◆ **Task directions**:
Lines from the one containing "Given: Switch to the Rig Creation tab" to the end of the entries below must be reproduced exactly, with both end lines kept and no other line added.

◆ **Information provided**:
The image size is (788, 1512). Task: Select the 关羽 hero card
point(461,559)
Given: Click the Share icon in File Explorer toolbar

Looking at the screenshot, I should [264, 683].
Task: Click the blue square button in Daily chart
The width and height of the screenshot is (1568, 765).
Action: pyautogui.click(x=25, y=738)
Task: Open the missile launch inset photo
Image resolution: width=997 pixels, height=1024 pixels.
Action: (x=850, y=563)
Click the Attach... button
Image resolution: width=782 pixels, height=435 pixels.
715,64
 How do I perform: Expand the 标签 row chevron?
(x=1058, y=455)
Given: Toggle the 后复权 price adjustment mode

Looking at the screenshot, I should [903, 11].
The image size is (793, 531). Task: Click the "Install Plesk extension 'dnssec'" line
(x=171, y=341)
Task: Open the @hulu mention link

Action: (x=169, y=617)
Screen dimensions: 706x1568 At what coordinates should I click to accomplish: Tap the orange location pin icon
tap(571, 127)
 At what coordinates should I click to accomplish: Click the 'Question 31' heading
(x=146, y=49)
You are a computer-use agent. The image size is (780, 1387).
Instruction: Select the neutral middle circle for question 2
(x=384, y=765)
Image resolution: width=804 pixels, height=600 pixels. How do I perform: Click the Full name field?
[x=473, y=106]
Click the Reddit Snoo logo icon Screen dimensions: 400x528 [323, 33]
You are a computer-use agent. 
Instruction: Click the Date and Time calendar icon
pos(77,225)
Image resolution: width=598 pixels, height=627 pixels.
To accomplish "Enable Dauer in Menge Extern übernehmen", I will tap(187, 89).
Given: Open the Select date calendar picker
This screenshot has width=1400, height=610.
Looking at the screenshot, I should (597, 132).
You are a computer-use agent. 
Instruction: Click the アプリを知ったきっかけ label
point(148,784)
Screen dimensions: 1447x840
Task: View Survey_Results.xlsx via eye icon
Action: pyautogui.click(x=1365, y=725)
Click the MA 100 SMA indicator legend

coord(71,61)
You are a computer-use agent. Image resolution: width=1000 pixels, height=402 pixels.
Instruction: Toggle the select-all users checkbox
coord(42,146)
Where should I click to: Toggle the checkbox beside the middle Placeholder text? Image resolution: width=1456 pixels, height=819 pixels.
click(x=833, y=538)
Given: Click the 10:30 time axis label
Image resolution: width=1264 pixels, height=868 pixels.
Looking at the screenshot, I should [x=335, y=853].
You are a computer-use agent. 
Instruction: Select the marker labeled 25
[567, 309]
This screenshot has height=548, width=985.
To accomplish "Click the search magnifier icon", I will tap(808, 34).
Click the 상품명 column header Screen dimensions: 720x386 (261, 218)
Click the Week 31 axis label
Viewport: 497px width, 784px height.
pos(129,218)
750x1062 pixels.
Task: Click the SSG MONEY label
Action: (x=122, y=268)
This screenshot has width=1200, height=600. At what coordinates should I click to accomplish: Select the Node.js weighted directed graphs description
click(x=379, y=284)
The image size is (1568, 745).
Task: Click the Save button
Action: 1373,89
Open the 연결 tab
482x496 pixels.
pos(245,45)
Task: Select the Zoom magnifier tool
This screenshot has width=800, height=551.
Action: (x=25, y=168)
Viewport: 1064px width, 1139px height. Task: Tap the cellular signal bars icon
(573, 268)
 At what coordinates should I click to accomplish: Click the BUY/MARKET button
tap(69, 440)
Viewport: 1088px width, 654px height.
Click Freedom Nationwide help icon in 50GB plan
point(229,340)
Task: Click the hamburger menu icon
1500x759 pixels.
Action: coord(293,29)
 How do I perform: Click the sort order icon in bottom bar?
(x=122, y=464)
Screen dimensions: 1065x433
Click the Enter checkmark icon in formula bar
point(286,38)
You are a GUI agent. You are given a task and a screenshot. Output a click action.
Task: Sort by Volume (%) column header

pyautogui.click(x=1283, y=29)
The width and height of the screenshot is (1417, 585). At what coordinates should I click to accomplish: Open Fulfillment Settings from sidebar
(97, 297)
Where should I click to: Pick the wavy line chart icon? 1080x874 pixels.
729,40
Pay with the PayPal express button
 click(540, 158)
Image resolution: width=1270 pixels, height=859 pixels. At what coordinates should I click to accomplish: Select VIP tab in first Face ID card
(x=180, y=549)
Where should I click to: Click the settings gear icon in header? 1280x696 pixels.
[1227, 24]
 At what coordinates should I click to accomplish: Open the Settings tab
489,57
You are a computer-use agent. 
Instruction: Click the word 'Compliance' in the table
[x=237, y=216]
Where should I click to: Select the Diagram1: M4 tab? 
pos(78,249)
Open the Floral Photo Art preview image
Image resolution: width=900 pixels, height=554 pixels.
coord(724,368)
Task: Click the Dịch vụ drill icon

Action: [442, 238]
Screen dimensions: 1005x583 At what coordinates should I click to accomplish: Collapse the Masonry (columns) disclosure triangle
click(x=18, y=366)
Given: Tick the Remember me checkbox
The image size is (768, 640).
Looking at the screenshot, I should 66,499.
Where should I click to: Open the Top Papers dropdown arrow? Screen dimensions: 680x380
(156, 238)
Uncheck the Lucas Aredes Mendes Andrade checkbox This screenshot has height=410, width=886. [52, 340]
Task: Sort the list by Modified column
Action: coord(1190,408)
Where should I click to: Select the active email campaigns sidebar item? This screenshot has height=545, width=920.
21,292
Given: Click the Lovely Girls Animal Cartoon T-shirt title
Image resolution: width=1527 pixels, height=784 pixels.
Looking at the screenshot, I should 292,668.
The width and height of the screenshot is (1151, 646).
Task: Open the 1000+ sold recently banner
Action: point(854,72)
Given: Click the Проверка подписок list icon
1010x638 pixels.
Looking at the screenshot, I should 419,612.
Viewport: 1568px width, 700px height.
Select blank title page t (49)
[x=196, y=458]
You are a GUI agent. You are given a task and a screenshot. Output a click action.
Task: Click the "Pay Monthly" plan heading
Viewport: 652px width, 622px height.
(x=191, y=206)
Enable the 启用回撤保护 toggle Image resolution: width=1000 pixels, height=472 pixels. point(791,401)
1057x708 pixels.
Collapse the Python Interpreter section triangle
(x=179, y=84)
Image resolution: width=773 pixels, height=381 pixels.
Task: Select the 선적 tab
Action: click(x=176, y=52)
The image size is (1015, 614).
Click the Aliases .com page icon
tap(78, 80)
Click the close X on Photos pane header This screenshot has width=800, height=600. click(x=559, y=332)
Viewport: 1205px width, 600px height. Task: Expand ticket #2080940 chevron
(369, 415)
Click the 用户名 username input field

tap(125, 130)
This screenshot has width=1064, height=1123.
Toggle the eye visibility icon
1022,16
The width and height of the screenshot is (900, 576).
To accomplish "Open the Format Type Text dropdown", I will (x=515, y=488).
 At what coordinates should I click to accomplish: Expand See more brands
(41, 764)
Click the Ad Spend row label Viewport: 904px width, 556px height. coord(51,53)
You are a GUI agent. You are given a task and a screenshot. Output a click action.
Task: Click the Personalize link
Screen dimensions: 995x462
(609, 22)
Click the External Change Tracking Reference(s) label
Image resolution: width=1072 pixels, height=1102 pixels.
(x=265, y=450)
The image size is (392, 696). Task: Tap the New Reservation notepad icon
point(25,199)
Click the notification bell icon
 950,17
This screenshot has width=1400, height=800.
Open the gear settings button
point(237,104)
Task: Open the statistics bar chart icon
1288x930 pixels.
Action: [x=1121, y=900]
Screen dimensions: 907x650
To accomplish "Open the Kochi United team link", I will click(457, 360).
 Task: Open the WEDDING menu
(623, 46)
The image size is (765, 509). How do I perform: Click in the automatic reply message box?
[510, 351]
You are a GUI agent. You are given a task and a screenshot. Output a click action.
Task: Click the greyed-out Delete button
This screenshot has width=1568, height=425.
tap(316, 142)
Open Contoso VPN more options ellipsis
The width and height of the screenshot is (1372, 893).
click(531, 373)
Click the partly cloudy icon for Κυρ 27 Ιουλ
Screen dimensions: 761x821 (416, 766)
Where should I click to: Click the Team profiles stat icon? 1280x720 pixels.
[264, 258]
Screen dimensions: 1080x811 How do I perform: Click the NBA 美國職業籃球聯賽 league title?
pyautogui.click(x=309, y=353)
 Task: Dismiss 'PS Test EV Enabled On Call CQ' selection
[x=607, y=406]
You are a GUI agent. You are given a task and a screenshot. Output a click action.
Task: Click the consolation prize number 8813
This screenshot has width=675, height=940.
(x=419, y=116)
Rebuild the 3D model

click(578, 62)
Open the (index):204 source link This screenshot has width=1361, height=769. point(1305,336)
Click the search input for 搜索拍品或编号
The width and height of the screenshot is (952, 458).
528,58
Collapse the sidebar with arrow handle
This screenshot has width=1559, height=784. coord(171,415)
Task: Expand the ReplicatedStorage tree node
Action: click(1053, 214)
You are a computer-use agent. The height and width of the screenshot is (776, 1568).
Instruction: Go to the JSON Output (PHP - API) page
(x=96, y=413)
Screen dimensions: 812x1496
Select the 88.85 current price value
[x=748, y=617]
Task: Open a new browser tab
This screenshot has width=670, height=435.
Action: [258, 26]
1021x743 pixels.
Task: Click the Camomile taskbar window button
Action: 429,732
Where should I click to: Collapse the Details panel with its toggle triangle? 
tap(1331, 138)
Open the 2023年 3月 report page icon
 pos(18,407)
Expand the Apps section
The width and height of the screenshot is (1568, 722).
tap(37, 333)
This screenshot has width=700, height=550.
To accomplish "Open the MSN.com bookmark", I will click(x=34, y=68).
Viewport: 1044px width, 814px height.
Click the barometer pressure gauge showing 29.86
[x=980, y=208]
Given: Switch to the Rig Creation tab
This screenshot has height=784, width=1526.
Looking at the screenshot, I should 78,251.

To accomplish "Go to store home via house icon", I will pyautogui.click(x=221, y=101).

◆ **Reply to the task**:
Given: Switch to the Rig Creation tab
This screenshot has height=784, width=1526.
Looking at the screenshot, I should 78,251.

To accomplish "Go to store home via house icon", I will pyautogui.click(x=221, y=101).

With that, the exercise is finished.